You know summer's around the corner when robots are helping you grab a cold one. Now, an anticipatory algorithm is helping them refill your glass when you're ready for another round.

Tim Hornyak
Crave freelancer Tim Hornyak is the author of "Loving the Machine: The Art and Science of Japanese Robots." He has been writing about Japanese culture and technology for a decade. E-mail Tim.
Tim Hornyak
2 min read
Bottoms up: Willow Garage's PR2 shows how humanoid robots can be indispensable. Screenshot by Tim Hornyak/CNET

Robot! Fetch me a beer!

Yes, robots can actually carry out that order. Now, they can even anticipate where to pour your beverage of choice.

Cornell University's Personal Robotics Lab has trained a PR2 robot from Willow Garage to figure out where and when to pour beer, as well as perform other actions that require anticipation.

Armed with a Kinect 3D camera and a database of 3D videos, PR2 can analyze what it sees by breaking down activities into several steps. Then it anticipates what might happen next with objects it picks out in the scene. It can choose the most likely next step for activities like eating, drinking, cleaning, and putting things away.

For instance, the video below shows the robot anticipating what a man carrying a pot near a fridge wants to do and moving to open the door for him.

Without using the anticipatory algorithm, the video shows PR2 spilling beer on a table. But when the algorithm is working, it's able to anticipate where a cup will be and pour the beer into it.

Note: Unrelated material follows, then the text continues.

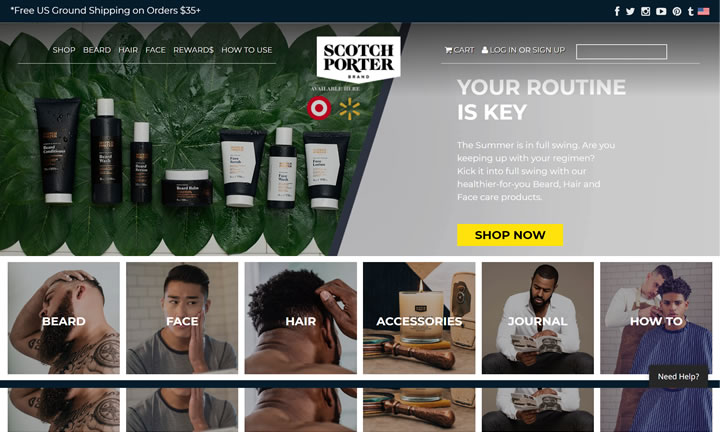Open the Twitter social icon
The height and width of the screenshot is (432, 720).
pyautogui.click(x=630, y=11)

PR2's ability to anticipate actions correctly degrades with time: it made correct predictions 82 percent of the time when looking one second into the future, 71 percent correct for three seconds, and 57 percent correct for 10 seconds.

"Even though humans are predictable, they are only predictable part of the time," Cornell Computer Science Professor Ashutosh Saxena was quoted as saying in a release. Saxena plans to discuss the research at robotics conferences in the U.S. and Germany next month.

"The future would be to figure out how the robot plans its action. Right now we are almost hard-coding the responses, but there should be a way for the robot to learn how to respond."